*** Working data ***
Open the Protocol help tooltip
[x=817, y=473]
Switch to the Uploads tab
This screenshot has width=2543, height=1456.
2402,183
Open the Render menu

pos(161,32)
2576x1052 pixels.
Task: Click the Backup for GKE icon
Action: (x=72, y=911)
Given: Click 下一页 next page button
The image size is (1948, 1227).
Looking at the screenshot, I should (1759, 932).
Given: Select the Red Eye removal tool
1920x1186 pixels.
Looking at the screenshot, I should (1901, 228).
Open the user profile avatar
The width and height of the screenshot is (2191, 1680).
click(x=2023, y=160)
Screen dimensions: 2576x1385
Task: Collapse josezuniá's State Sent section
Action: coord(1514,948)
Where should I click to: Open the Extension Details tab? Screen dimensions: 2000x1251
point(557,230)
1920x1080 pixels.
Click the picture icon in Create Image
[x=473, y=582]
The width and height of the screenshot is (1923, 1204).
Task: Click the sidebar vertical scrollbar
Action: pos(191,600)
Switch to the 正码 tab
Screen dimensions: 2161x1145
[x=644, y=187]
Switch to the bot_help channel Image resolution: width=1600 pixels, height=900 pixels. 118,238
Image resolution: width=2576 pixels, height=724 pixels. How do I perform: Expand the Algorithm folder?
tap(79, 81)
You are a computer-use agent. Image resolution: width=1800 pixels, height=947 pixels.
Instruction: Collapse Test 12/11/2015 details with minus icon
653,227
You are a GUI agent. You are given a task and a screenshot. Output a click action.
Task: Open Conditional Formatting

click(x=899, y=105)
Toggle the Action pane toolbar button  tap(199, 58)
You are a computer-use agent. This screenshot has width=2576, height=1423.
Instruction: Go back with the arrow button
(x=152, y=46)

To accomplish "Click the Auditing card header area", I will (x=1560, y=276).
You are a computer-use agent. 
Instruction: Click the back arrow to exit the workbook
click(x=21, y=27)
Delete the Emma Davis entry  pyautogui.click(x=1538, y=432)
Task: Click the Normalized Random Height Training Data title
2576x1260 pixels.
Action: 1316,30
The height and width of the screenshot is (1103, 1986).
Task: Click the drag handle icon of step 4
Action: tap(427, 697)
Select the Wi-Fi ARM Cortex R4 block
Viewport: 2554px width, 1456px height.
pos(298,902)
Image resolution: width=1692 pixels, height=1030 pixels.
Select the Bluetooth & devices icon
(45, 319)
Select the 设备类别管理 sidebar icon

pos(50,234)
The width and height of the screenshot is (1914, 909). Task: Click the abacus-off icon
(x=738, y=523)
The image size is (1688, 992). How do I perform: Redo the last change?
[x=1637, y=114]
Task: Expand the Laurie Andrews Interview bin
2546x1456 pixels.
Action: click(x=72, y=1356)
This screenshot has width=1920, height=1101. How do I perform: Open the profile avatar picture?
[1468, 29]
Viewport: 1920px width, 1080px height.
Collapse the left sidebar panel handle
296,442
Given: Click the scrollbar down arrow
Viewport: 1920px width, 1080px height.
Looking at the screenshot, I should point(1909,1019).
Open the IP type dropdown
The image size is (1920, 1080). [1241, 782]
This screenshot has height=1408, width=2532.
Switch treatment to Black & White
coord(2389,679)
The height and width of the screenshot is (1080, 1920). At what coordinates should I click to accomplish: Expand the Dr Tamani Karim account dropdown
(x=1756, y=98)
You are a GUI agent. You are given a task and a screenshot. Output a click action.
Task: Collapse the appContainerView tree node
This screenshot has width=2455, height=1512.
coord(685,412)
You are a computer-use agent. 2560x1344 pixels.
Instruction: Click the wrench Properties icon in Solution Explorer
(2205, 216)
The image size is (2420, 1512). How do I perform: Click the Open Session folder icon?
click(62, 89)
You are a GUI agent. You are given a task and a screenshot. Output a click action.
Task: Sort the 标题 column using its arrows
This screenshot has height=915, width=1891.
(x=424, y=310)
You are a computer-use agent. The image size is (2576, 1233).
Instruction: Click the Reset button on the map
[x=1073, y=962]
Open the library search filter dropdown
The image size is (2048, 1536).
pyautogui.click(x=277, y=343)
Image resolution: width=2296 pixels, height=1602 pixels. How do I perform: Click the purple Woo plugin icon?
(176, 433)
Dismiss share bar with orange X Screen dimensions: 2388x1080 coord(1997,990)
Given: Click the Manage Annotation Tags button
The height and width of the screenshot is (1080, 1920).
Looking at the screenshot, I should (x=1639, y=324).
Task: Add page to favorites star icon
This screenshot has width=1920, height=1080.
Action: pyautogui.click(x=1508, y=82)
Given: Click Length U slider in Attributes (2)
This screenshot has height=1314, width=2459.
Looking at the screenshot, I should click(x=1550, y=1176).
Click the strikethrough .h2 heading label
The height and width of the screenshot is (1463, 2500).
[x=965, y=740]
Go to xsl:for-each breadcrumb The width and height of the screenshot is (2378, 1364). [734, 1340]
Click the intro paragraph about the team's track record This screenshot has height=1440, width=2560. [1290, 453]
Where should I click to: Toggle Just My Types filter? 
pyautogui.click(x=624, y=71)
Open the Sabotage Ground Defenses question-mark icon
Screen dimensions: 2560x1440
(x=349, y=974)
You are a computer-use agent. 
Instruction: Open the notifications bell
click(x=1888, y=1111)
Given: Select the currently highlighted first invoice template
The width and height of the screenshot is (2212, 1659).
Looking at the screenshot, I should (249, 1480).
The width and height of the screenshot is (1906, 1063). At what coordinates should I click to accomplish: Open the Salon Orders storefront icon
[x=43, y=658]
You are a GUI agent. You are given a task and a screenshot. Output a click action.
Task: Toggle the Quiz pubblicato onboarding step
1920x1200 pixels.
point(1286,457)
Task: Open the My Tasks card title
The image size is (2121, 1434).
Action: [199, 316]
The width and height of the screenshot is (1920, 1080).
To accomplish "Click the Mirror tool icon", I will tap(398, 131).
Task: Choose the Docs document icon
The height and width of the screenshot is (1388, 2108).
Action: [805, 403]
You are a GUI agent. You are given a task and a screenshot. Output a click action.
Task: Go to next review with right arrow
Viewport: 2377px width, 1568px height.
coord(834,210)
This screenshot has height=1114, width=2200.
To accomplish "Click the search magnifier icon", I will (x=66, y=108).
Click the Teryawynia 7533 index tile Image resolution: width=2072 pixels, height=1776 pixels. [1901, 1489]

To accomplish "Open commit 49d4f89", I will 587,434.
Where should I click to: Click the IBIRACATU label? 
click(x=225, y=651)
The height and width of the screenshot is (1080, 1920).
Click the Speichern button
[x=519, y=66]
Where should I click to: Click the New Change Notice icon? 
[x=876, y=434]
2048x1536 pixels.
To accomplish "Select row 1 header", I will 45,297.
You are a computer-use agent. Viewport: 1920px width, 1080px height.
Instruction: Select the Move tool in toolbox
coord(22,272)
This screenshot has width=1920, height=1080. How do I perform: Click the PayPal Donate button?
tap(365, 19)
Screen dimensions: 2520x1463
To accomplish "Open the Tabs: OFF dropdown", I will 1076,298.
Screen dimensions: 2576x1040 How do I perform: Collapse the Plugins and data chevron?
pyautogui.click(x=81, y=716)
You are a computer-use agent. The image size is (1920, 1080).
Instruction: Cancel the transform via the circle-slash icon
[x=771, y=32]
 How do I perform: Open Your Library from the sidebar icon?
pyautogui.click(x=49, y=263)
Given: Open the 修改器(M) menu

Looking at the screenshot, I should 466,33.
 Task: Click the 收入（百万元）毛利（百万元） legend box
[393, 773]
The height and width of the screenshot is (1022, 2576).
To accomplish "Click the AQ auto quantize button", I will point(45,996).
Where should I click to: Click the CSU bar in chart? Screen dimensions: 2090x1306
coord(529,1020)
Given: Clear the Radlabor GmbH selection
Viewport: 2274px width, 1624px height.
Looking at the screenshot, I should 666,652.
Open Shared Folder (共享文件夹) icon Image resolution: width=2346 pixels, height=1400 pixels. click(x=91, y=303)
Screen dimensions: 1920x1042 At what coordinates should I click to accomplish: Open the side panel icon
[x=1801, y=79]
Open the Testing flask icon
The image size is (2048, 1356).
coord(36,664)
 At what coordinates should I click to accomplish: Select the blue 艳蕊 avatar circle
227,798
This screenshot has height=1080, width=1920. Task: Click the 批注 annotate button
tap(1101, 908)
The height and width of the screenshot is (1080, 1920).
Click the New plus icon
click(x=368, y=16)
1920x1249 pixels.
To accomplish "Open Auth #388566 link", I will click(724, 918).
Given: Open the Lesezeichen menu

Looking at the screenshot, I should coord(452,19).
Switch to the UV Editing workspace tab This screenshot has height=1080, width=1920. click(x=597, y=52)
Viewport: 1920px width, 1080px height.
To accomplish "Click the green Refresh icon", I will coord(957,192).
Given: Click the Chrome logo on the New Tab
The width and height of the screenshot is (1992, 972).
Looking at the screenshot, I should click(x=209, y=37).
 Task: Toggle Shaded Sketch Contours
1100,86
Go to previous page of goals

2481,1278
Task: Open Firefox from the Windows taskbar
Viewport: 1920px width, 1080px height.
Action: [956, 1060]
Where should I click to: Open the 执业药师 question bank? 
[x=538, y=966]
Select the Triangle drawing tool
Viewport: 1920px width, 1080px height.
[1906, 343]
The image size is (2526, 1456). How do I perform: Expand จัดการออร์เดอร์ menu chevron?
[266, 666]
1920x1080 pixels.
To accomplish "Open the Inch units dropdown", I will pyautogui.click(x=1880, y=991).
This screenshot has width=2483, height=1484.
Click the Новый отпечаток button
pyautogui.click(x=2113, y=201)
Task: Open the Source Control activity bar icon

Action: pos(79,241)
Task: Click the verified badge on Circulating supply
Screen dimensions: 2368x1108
*** End of Working data ***
Look through the entries, and return every line that the word "computer" appears in.

You are a computer-use agent. Image resolution: width=1800 pixels, height=947 pixels.
You are a computer-use agent. This screenshot has width=2576, height=1423.
You are a computer-use agent. 
You are a computer-use agent. 2560x1344 pixels.
You are a computer-use agent. The image size is (2576, 1233).
You are a computer-use agent. 
You are a computer-use agent. Viewport: 1920px width, 1080px height.
You are a computer-use agent. The image size is (1920, 1080).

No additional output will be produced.